Security team successfully cracks SSL using 200 PS3's and MD5

William Warren hescominsoon at emmanuelcomputerconsulting.com
Sat Jan 3 14:35:06 UTC 2009


Dragos Ruiu wrote:
>
> On 2-Jan-09, at 9:56 AM, Robert Mathews (OSIA) wrote:
>
>> Joe Greco wrote:
>>> [ ....  ]
>>>
>>> Either we take the potential for transparent MitM attacks seriously, or
>>> we do not.  I'm sure the NSA would prefer "not."  :-)
>>>
>>> As for the points raised in your message, yes, there are additional
>>> problems with clients that have not taken this seriously.  It is, 
>>> however,
>>> one thing to have locks on your door that you do not lock, and another
>>> thing entirely not to have locks (and therefore completely lack the
>>> ability to lock).  I hope that there is some serious thought going 
>>> on in
>>> the browser groups about this sort of issue.
>>>
>>> [ ... ]
>>>
>>> ... JG
>>
>> F Y I, see:
>>
>> SSL Blacklist 4.0 - for a Firefox extension able to detect 'bad'
>> certificates @
>> http://www.codefromthe70s.org/sslblacklist.aspx
>>
>> Best.
>
> Snort rule to detect said...
>
> url: http://vrt-sourcefire.blogspot.com/2009/01/md5-actually-harmful.html
>
> alert tcp $EXTERNAL_NET $HTTP_PORTS -> $HOME_NET any (msg:"POLICY Weak 
> SSL OSCP response -- MD5 usage"; content:"content-type: 
> application/ocsp-response"; content:"2A 86 48 86 F7 0D 01 01 05"; 
> metadata: policy security-ips drop, service http; reference: url, 
> www.win.tue.nl/hashclash/rogue-ca/; classtype: policy-violation; 
> sid:1000001;)
>
> cheers,
> --dr
>
> -- 
> World Security Pros.

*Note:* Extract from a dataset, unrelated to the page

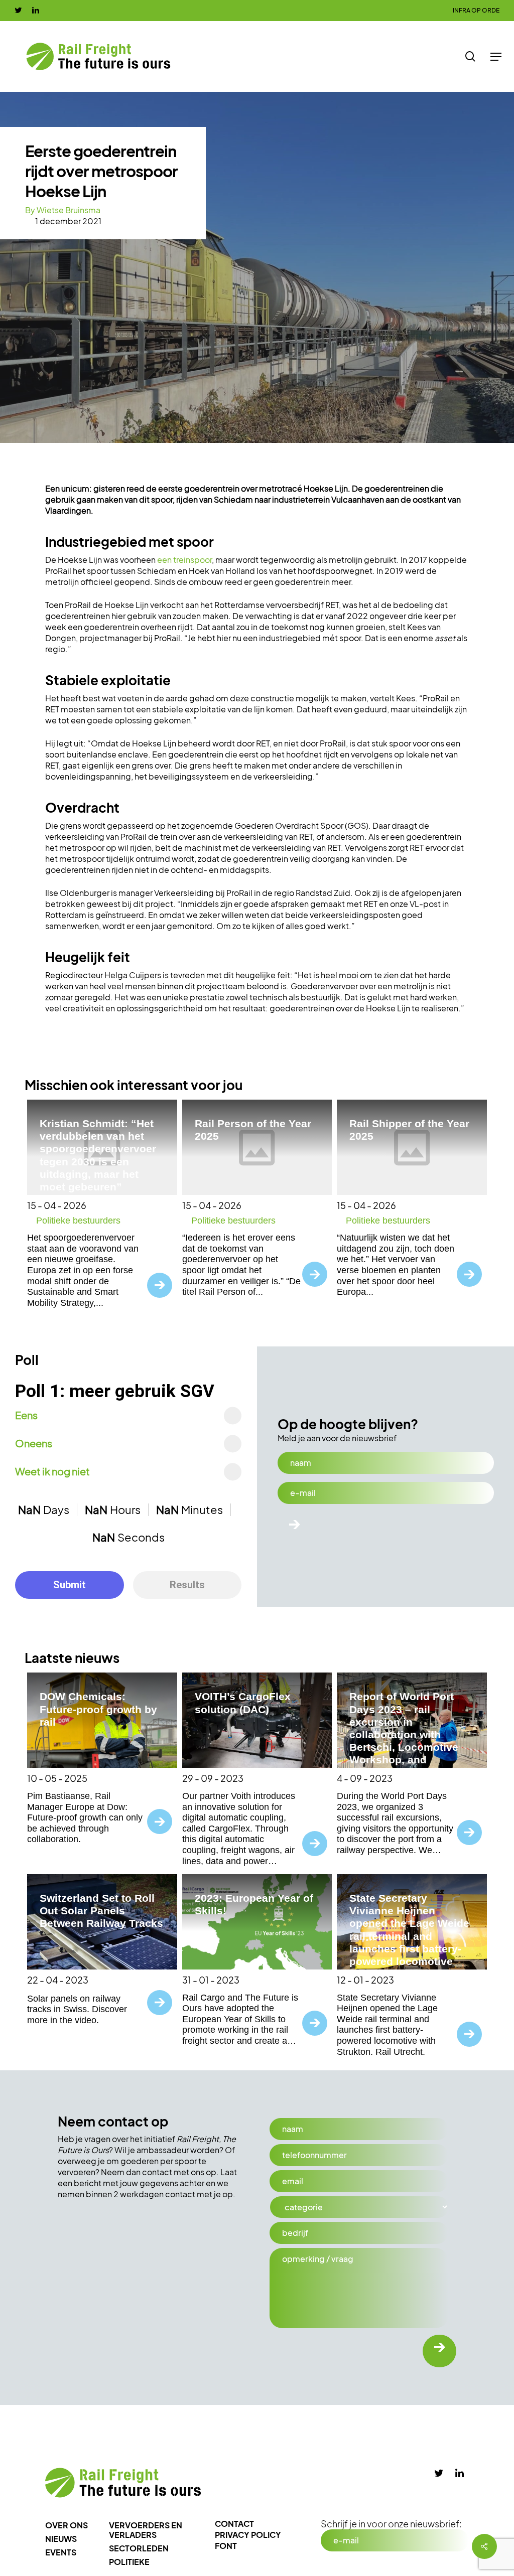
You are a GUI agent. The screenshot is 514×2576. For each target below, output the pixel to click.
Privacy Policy (248, 2534)
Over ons (66, 2525)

Cutting Edge Training, Tools, and Techniques
> Vancouver, Canada  March 16-20 2009  http://cansecwest.com
> London, U.K. May 27/28 2009 http://eusecwest.com
> pgpkey http://dragos.com/ kyxpgp
>
>
>
Everyone seems to be stampeding to SHA-1..yet it was broken in 2005.  So 
we trade MD5 for SHA-1?  This makes no sense.